• Aim of the task
Would you transcribe exactly the lines from the one containing "Task: Sort table by the thumbnail column icon" to the last line of the data below, both ends included, but none of the pictures?

• Available data
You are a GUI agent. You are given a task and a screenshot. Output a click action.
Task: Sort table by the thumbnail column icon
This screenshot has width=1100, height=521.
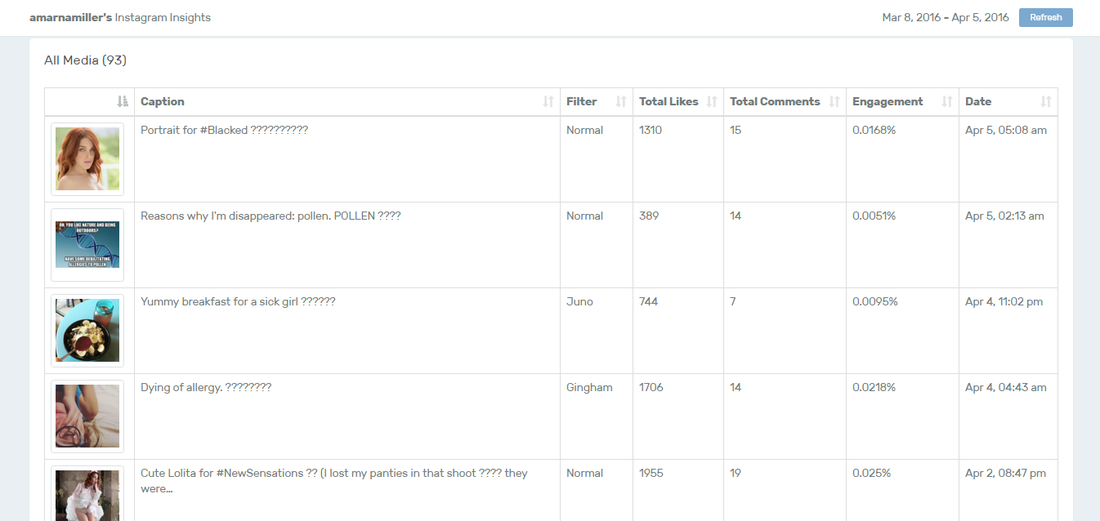coord(123,102)
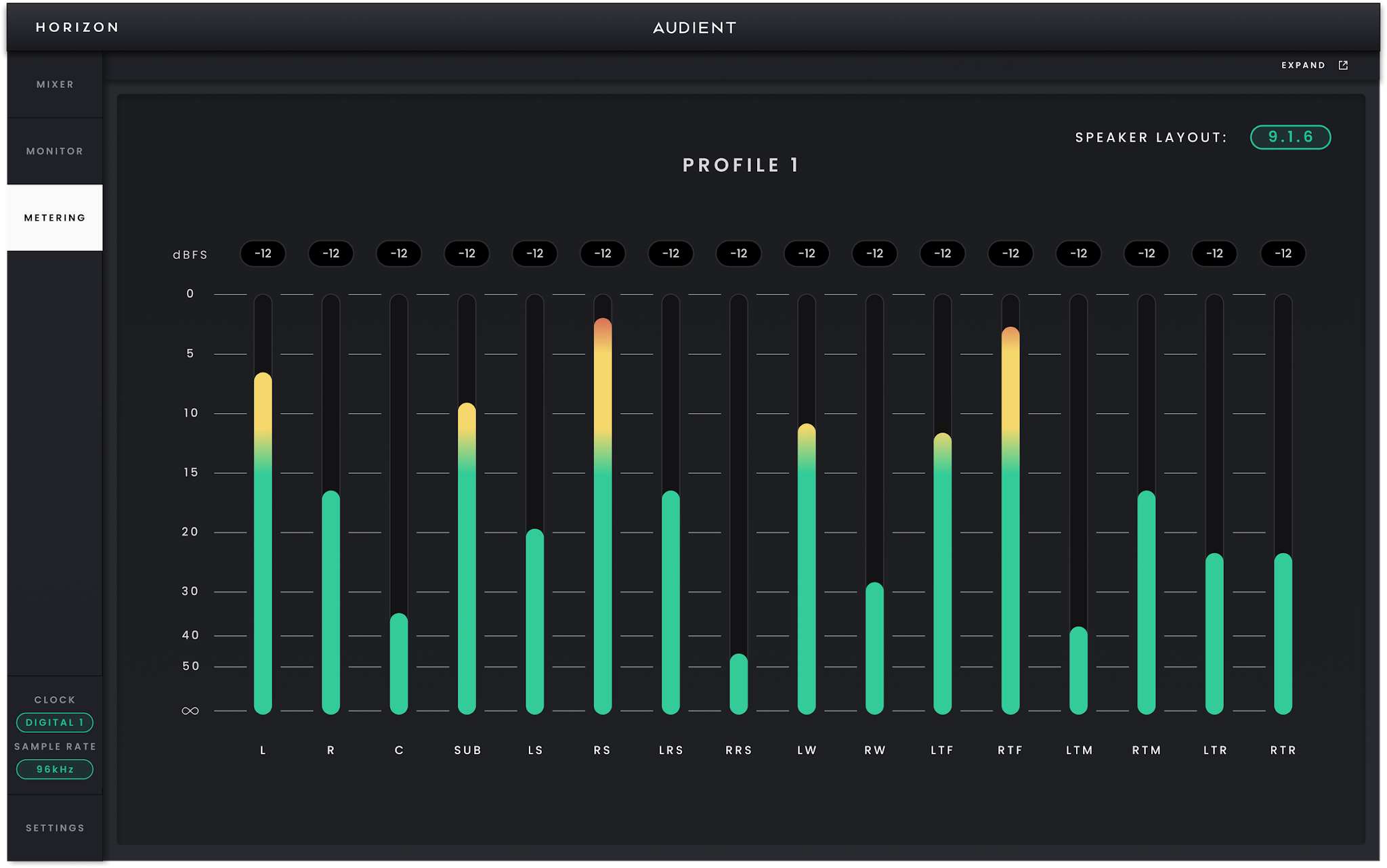Click the LTM channel label
Viewport: 1387px width, 868px height.
point(1079,750)
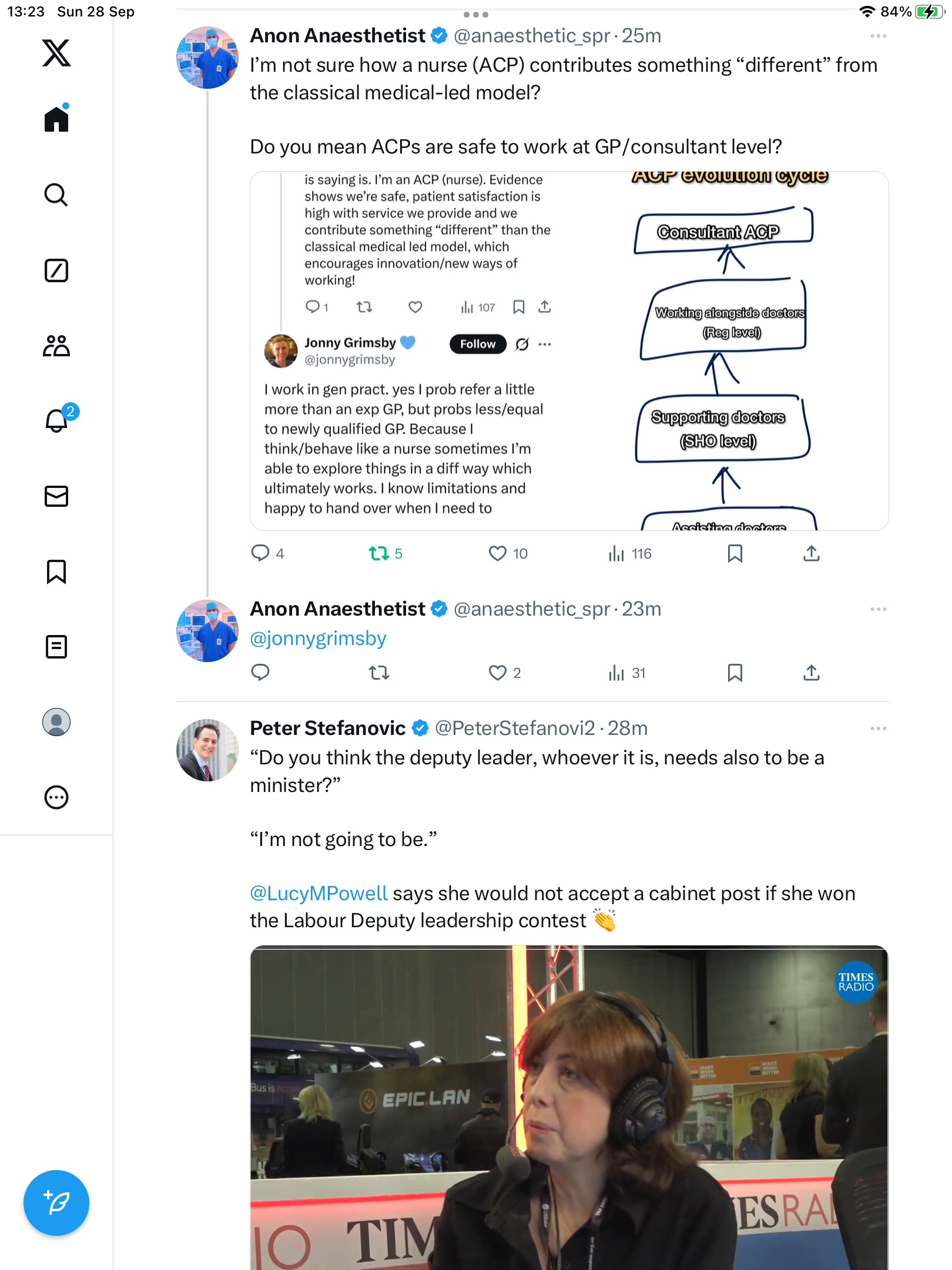Open more options on Peter Stefanovic's tweet
952x1270 pixels.
click(878, 728)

• Answer to this exercise
Task: Sort table by the thumbnail column icon
This screenshot has width=1100, height=521.
coord(123,102)
Click the LTM channel label
Viewport: 1387px width, 868px height.
point(1079,750)
Open more options on Peter Stefanovic's tweet
952x1270 pixels.
click(878, 728)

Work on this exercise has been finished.